Testo proposto:
Terza dose e coordinamento vaccinale

Redazione

Sul “booster” serve una linea comune globale, o quantomeno a livello Ue

Sulla somministrazione della terza dose  si rischia una situazione di caos. Da un lato l’Oms rilancia dichiarazioni di contrarietà invitando a occuparsi prima dei paesi più poveri che non hanno ancora avuto accesso neanche alle prime dosi; dall’altro Stati Uniti, Israele, Inghilterra, Francia, Serbia e Germania hanno già programmato o avviato l’offerta del “booster” a partire  dai più fragili. La questione non è esclusivamente scientifica. C’è infatti un altro elemento, più politico, che è necessario prendere in considerazione. E’ infatti evidente che le decisioni già annunciate da Francia, Germania e Inghilterra avranno ripercussioni anche sugli altri paesi europei, spingendoli a imitarli. In un certo senso si sta riproponendo lo stesso problema riscontrato nel dicembre 2020 sull’avvio della campagna vaccinale. In quel caso, per evitare fughe in avanti e mantenere una certa uniformità, l’Ue decise un’unica data simbolo per l’avvio della campagna vaccinale contro il Covid. E ancora prima, fu lo stesso principio a ispirare la decisione di un acquisto centralizzato di vaccini per evitare difformità di approvvigionamento. Oggi la scelta della terza dose sembra porci nuovamente di fronte allo stesso problema.

 

Oltre a un costo in termini di vite umane, la questione “booster” ha anche implicazioni sociali ed economiche. Parliamo cioè del rischio di trovarsi il prossimo ottobre costretti a dover mettere in campo nuove restrizioni per far fronte a un possibile aumento delle ospedalizzazioni dei pazienti più fragili e anziani vaccinati nei primi mesi del 2021 e quindi con una riduzione in termini di protezione. Serve quindi un coordinamento, almeno a livello europeo, per tenere insieme l’interesse globale a vaccinare tutto il mondo al fine di evitare l’emersione di nuove varianti e quello dei singoli paesi a tutelare i fragili ed evitare altre chiusure. Se ogni stato va per conto suo l’esito non sarà affatto ottimale. Serve una linea comune – magari a partire dalle indicazioni dell’Ema e coinvolgendo anche gli Usa – sulla necessità della terza dose.

Dati disponibili:
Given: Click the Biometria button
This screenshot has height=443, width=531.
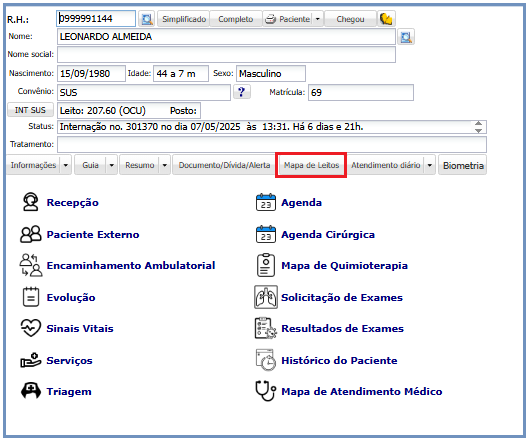Looking at the screenshot, I should 463,165.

Elenco dei compiti:
- a) Secondo l'articolo sulla terza dose, quali paesi hanno già programmato o avviato l'offerta del "booster"?
- b) Perché, secondo l'articolo sulla terza dose, nel dicembre 2020 l'Ue stabilì un'unica data simbolo per l'avvio della campagna vaccinale contro il Covid? Rispondi in una o due frasi.
Il materiale non ha alcun legame con l'articolo sulla terza dose.

Esercizi svolti:
- a) Stati Uniti, Israele, Inghilterra, Francia, Serbia e Germania.

- b) L'Ue lo fece per evitare fughe in avanti e mantenere una certa uniformità tra i paesi nell'avvio della campagna vaccinale.